Schema in the Data Layer: a Rust Tracer Bullet for DYFJ

The first meaningful Rust commit for DYFJ proves a stance worth defending — that the database, not the language, owns the contract.

Today I shipped the first meaningful Rust commit for DYFJ — a tracer bullet that writes one event into Dolt and reads it back, end-to-end, with compile-time-checked queries. About two hundred lines of code that prove a stance I care about: the schema lives in the data layer, not in language types.

It’s a small feature. What matters is what it locks in.

The category error I keep seeing

Most stacks I’ve worked in over the last few decades define their data contract in code — the framework’s native classes, types, or interfaces are the contract, and the schema in the database is treated as something exported from them, rather than the other way around. The database has a schema, and the language has a parallel one, and they drift. The drift is silent until something breaks in production at 3am.

The AI-infrastructure version of this is worse, not better. Every “agent framework” I’ve looked at lately defines memory models, event shapes, and tool schemas as Python or TypeScript classes — and then exports them to JSON Schema or OpenAPI specs that pretend to be the contract. The class is the source of truth. The actual runtime is whatever interprets that class.

This is backwards. The data is going to outlive the language. Switch runtimes, swap orchestrators, replace the harness entirely — the data should still know what it is. So in DYFJ, the schema lives where the data lives: as Dolt DDL, committed to the repo in schema/. Every TypeScript or Rust binding is a consumer of that schema, not its definition.

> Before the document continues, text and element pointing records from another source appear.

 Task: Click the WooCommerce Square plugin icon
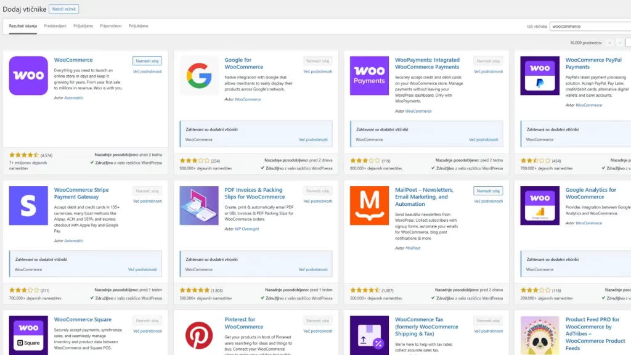[x=27, y=335]
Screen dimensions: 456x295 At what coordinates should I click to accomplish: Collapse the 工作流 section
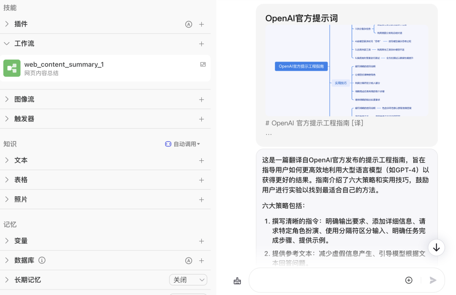coord(7,43)
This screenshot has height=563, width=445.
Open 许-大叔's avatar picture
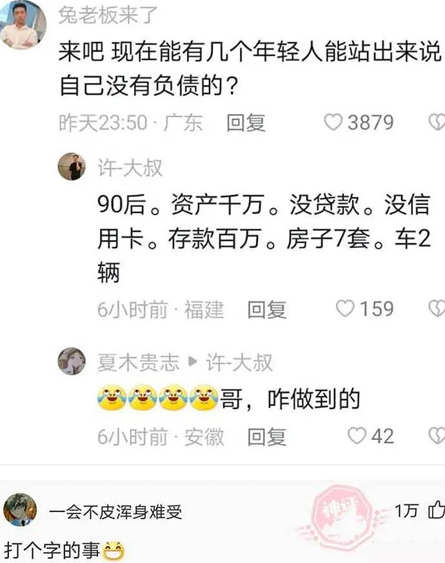pos(72,166)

Most projects that take this stance say it once in a README and move on. I wanted to enforce it.

The tracer bullet

schema/001_events.sql defines what an event looks like — OpenTelemetry correlation fields, security identity, event-type ENUM, the standard stuff. Eleven NOT NULL fields plus parent_span_id for root-span detection.

The Rust tracer bullet exposes two library functions:

pub async fn write(pool: &MySqlPool, event: &Event) -> Result<()>
pub async fn read_by_id(pool: &MySqlPool, event_id: &str) -> Result<Option<Event>>

Both use sqlx::query! and sqlx::query_as! macros — the variants that check the SQL at compile time against the actual database. If I write SELECT non_existent_field FROM events, the build fails. If I rename a column in the schema, the Rust code fails to compile until I update the queries. That’s the stance enforced at the language boundary.

For anyone cloning the repo without Dolt running, the .sqlx/ directory holds JSON cache files — pre-recorded query validations. Standard sqlx workflow: cargo build works offline using the cache; cargo sqlx prepare regenerates it whenever queries change.

The integration test at core/tests/schema_round_trip.rs does the actual round-trip:

$ cargo test -- --ignored
test round_trip_session_start_event ... ok

Generate a synthetic event, write it, read it back by primary key, assert field-by-field equality — including the nullable parent_span_id, which round-trips as None. That’s the proof.

On testing posture

Writing the failing test first paid exactly once, at the layer that mattered. Pure TDD as ritual is overkill for a 200-line binary. But the integration test is genuinely the success criterion, and writing it before the library functions existed forced the API to be defined by use rather than by guess. The compiler told me what to build. Three function signatures, one error type, one struct — that’s the API, and I never had to second-guess it because the test was already calling it. Unit tests came after the implementation, because the internals didn’t exist to test until I’d written them. Different layers, different timing. Not religion.

What’s next

The tracer bullet is the substrate’s foundation, not its surface. Next is extending it — more event types beyond session_start, batched writes, query helpers — and then the second Layer 0 stance gets pressure-tested in working code.

The repo is at github.com/bitspace-ai/dyfj. The commit log narrates the day’s work, including the wrong turns. That’s the point of working in public.